* TASK DESCRIPTION: From the line with "Task: Toggle upper jaw scan visibility icon" to the line with "Click the dropdown chevron arrow next to Home", output every line below exactly, both ends included. Skip the pictures.

* EXERCISE MATERIALS:
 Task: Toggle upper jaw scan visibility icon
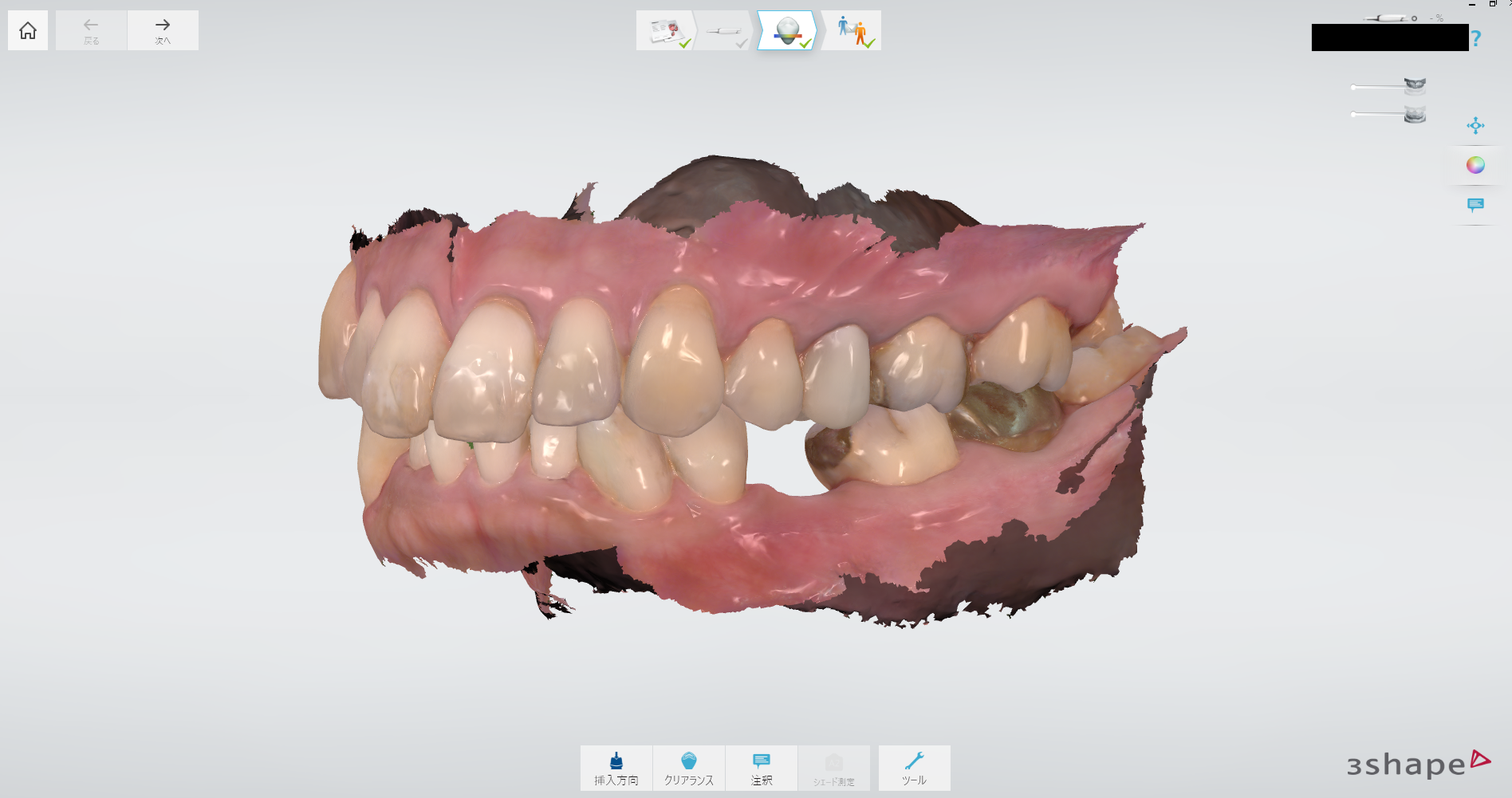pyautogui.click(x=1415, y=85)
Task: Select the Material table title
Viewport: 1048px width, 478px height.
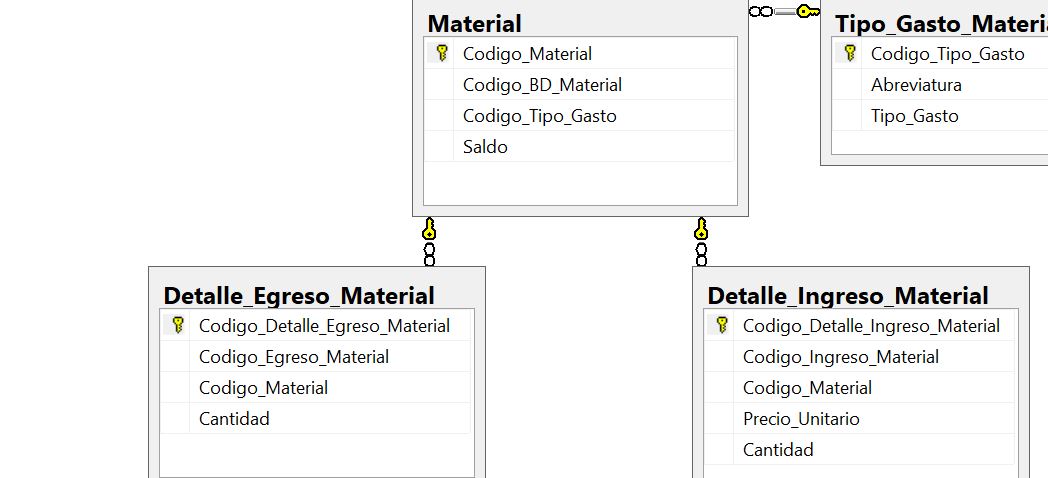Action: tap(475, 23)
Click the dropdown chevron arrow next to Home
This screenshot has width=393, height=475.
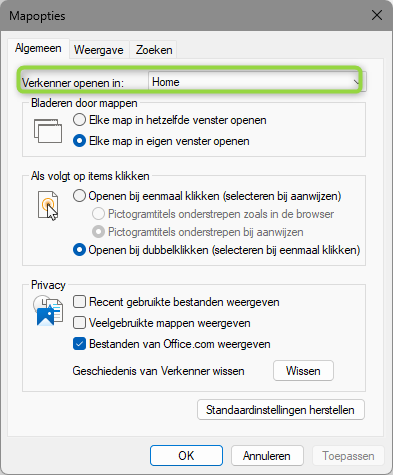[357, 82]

...

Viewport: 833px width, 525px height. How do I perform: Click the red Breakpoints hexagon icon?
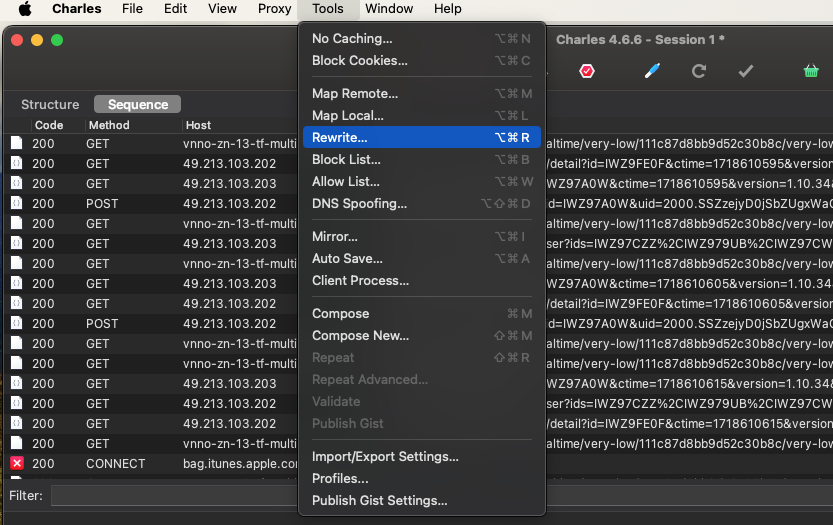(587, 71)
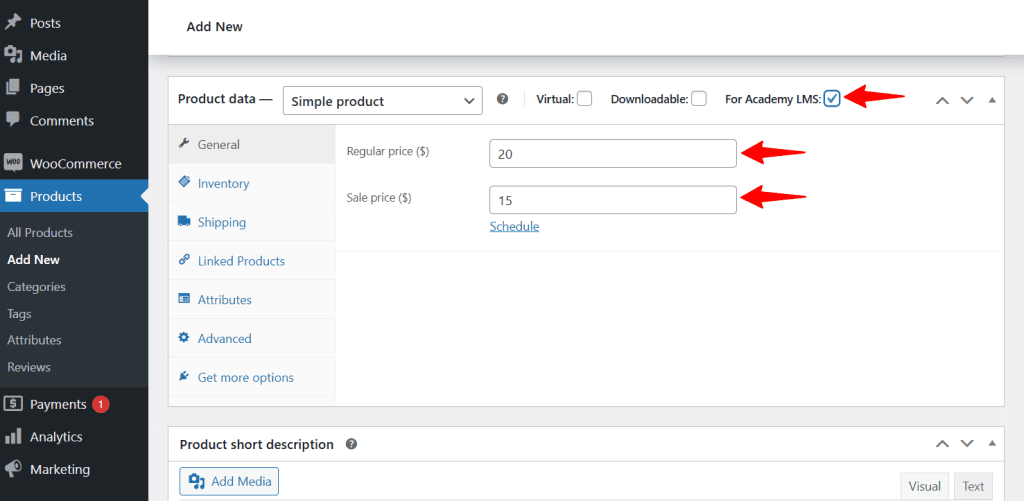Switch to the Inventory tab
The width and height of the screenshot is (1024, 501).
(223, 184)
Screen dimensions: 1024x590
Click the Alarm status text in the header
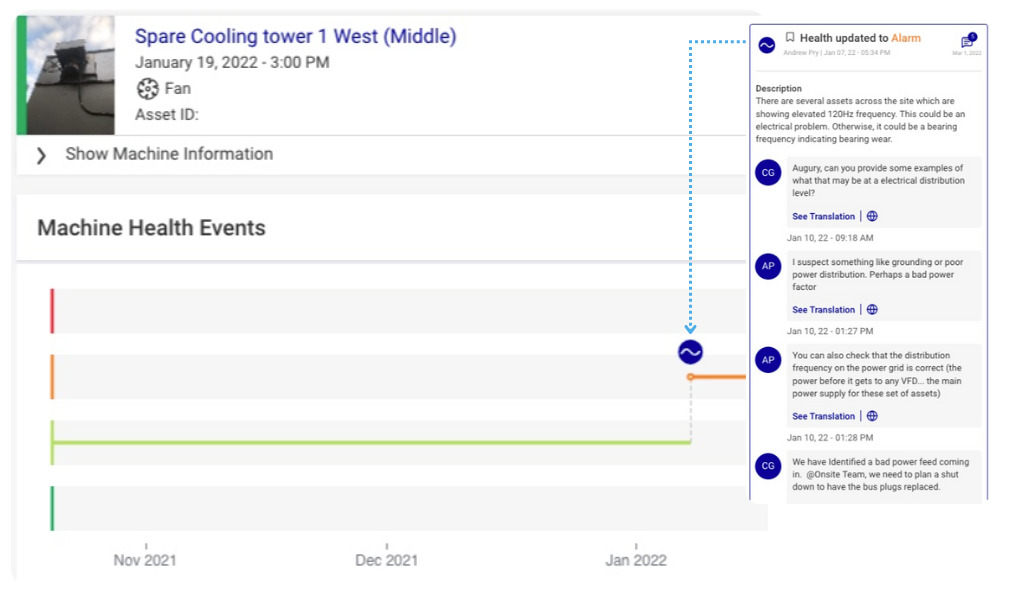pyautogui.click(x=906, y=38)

* TASK RESPONSE:
 Task: Toggle upper jaw scan visibility icon
pyautogui.click(x=1415, y=85)
Task: Select the Material table title
Viewport: 1048px width, 478px height.
Action: tap(475, 23)
Click the dropdown chevron arrow next to Home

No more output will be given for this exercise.